Gallardo v. Marstiller
The Medicaid Act provides that, when a person recovers damages in a tort action and some portion of the damages is compensation for medical expenses, a state can assert a lien over the portion of the tort recovery that is properly allocated to medical expenses paid by Medicaid. In this case, the Florida Medicaid program paid for medical expenses incurred by a child who was hit by a bus and left in a persistent vegetative state. She later received a tort settlement that covered a variety of categories of damages, including both past and future medical expenses, but did not fully compensate the victim for any of the damages she suffered. To recover for past Medicaid expenses, the State of Florida then asserted a lien over the part of the settlement that reflected compensation for past medical expenses (which had been paid by Medicaid) and the part that compensated for future medical expenses (which had not been). The U.S. Court of Appeals for the Eleventh Circuit held that the State could recover its past expenditures from the amount of the settlement intended to cover future medical expenses that the State had not paid.

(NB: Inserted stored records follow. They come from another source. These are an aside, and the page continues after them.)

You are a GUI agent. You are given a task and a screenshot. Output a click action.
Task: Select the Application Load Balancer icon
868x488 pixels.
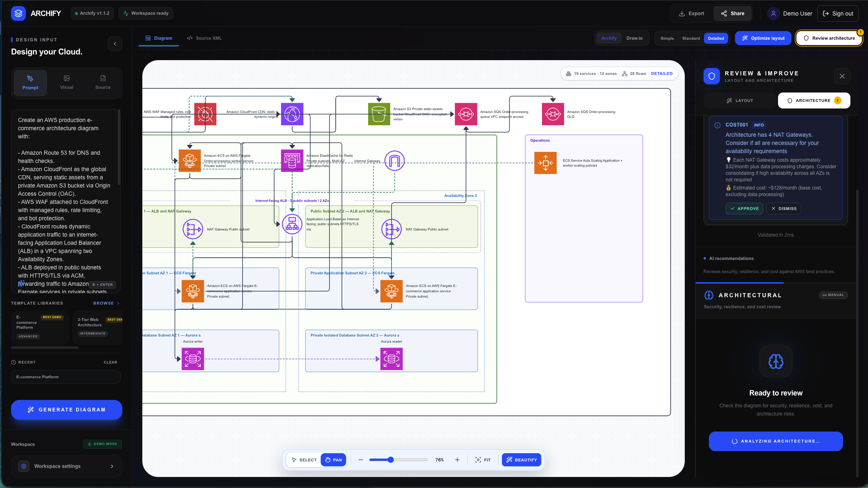(292, 224)
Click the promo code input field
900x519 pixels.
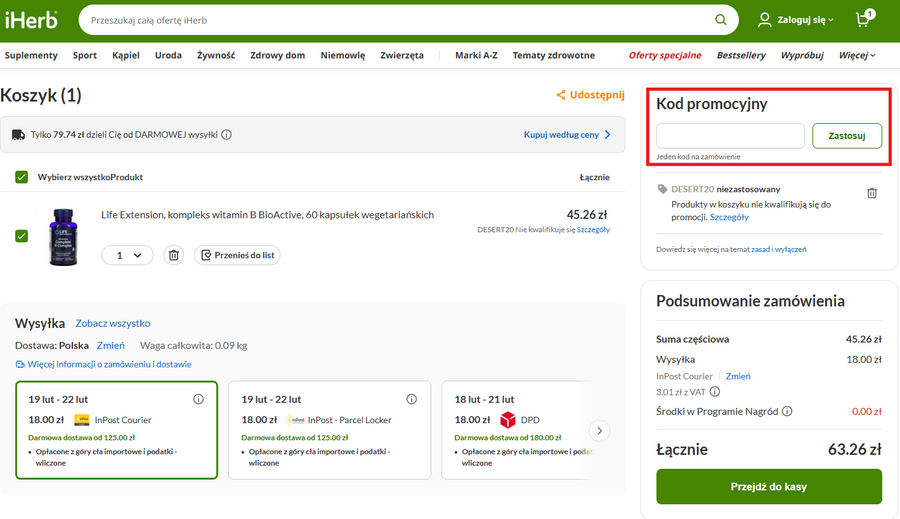click(x=730, y=135)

Public Citizen, serving as co-counsel for the plaintiff in the U.S. Supreme Court, filed a petition for certiorari asking the Court to resolve between the court of appeals’ decision and decisions of a number of state supreme courts on the meaning of the relevant provision of the Medicaid Act. The Court granted the petition and heard argument in the Fall of 2021. In June 2022, the Court affirmed the Eleventh’s Circuit’s decision in a 7-2 opinion, holding that the plain text of the Medicaid Act permits a State to seek reimbursement from settlement payments allocated for future medical care.